■ Task brief:
From the listing below, count the lines where the string "agent" occurs. Give the number, with no other words.
Entries shown section start
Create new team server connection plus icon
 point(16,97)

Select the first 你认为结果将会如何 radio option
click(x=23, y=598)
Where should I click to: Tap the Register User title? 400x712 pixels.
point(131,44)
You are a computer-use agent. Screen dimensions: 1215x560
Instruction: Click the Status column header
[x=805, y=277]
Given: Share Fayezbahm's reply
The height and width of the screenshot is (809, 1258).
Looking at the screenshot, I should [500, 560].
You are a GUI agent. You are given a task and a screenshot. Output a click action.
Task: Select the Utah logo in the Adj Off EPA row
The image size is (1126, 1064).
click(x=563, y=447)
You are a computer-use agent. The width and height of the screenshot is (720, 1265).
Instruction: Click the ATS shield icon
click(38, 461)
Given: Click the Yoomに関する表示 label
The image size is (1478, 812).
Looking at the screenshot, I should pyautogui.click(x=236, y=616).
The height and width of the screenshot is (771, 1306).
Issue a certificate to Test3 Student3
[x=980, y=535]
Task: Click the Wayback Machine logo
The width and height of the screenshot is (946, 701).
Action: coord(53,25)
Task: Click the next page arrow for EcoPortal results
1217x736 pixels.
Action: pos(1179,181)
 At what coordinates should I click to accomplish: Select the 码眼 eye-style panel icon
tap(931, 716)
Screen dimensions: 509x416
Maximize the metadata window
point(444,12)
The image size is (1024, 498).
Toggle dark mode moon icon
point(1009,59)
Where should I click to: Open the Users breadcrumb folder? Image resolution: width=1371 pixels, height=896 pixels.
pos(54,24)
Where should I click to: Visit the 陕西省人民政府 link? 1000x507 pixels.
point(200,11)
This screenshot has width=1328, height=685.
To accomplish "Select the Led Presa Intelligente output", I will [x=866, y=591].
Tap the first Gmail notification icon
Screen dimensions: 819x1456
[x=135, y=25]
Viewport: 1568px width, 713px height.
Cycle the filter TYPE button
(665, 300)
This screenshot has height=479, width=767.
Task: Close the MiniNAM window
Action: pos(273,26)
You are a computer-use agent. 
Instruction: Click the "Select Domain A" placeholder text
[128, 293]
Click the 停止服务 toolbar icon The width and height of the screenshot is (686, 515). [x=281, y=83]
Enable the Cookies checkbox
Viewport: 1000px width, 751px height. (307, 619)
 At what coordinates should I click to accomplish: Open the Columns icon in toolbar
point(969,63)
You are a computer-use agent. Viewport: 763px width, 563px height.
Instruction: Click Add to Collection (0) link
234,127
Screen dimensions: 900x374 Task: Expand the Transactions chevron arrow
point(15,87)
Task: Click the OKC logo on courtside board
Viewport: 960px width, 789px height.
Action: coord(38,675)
Entries shown section end
■ Completed task:
5